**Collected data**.
——————
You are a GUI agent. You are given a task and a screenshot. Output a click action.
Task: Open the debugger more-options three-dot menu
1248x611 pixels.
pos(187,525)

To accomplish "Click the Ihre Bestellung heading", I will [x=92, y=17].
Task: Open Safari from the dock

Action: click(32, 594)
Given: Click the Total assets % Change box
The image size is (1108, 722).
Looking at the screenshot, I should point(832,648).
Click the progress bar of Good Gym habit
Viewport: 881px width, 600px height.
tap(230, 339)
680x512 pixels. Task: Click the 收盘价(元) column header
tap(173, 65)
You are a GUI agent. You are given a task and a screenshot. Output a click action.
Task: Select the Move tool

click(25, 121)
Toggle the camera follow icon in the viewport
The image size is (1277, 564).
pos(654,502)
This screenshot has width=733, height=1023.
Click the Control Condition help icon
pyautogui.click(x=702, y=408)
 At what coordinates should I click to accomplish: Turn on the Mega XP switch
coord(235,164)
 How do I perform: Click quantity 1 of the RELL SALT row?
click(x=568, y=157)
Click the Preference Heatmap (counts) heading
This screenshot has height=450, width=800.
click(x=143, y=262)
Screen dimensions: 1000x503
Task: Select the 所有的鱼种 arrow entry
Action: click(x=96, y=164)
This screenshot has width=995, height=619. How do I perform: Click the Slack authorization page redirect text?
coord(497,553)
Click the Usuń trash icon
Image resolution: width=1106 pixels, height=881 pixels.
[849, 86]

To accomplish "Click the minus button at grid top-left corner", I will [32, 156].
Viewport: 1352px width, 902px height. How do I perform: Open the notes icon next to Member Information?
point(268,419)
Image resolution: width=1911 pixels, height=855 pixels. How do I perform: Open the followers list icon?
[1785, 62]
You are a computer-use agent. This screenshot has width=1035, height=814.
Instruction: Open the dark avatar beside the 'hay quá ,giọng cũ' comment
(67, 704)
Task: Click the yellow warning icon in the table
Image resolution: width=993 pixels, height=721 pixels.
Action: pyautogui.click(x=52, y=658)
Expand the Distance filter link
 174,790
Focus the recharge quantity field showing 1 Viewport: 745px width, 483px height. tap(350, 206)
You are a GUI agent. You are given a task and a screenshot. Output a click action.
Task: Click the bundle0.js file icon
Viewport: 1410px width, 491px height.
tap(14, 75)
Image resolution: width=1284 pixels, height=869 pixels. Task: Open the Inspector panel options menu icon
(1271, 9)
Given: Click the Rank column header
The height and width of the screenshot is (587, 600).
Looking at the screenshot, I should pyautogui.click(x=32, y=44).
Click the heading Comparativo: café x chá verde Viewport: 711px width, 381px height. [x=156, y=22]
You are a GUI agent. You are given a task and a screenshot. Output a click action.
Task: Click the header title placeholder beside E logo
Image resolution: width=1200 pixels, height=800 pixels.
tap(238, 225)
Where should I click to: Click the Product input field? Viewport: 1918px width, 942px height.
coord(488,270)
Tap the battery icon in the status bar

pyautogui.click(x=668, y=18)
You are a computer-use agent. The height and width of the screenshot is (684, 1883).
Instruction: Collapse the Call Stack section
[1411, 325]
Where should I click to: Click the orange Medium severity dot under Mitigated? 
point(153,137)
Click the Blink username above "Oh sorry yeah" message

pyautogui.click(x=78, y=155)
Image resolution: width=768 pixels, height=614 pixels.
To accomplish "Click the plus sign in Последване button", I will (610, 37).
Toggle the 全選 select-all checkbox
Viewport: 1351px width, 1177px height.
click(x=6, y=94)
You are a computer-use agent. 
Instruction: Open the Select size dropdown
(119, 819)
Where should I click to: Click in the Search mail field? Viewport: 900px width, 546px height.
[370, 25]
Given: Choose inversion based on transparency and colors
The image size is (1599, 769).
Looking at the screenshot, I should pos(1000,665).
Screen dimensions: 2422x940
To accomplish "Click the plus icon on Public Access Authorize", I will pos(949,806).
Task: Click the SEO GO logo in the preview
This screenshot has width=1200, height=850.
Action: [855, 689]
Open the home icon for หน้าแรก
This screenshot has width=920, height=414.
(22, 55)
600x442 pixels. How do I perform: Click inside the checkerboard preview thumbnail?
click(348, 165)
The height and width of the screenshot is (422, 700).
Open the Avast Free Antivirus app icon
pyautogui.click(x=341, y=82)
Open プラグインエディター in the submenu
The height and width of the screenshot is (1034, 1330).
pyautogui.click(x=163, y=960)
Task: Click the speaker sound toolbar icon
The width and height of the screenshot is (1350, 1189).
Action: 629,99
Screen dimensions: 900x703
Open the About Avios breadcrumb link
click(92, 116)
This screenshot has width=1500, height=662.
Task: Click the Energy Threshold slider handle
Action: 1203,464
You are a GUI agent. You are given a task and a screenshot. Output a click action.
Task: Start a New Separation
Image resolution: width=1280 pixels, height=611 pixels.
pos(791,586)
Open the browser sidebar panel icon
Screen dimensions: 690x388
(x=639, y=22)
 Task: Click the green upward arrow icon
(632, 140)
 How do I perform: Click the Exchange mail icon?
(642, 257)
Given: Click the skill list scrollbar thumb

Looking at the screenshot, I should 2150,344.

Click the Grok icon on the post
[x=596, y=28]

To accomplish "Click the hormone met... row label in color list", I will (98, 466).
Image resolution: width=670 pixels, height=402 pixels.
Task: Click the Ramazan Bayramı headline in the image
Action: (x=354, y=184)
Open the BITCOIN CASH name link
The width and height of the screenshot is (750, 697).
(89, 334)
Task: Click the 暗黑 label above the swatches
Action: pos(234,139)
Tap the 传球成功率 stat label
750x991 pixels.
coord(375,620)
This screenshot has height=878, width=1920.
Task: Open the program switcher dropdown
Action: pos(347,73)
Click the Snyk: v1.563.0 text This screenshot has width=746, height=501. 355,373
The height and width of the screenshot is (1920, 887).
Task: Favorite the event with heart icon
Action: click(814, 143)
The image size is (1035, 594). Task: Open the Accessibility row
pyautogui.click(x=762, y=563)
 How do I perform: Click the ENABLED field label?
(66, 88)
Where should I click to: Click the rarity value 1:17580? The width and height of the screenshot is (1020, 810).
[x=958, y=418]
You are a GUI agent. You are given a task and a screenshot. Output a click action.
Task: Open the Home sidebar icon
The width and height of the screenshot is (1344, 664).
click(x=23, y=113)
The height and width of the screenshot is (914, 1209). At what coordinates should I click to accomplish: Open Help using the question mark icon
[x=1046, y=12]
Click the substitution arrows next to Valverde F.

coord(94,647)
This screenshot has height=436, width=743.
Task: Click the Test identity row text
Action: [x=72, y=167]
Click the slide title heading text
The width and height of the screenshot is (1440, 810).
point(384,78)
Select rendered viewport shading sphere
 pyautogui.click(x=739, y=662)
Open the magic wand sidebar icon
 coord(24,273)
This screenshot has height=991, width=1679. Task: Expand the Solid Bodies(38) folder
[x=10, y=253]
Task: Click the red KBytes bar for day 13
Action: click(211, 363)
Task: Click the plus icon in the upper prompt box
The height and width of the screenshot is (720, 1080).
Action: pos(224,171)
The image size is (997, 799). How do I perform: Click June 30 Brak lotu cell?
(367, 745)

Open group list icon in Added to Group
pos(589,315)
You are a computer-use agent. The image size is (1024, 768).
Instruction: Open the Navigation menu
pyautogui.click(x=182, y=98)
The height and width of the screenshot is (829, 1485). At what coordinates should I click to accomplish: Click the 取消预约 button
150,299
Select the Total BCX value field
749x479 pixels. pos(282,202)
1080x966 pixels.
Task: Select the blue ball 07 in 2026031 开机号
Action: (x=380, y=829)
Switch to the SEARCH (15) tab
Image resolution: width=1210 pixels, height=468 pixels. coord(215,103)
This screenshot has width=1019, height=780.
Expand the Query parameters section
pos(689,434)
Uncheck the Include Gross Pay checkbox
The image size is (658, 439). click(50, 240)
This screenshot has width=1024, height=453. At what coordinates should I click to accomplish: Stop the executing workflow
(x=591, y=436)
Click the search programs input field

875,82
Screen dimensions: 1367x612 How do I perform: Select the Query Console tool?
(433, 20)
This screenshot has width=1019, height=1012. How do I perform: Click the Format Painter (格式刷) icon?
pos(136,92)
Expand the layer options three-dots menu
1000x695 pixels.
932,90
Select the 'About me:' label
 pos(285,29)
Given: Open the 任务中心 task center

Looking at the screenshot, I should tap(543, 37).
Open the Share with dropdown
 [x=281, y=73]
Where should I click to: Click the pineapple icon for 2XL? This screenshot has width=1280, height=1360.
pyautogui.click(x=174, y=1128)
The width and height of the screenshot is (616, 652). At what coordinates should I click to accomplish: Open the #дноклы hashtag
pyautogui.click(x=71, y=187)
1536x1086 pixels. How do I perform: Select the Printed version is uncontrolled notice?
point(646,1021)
——————
**YOUR TASK**.
From the entries, copy every line in which the word "three" occurs.

**EXERCISE OUTPUT**.
Task: Open the debugger more-options three-dot menu
Expand the layer options three-dots menu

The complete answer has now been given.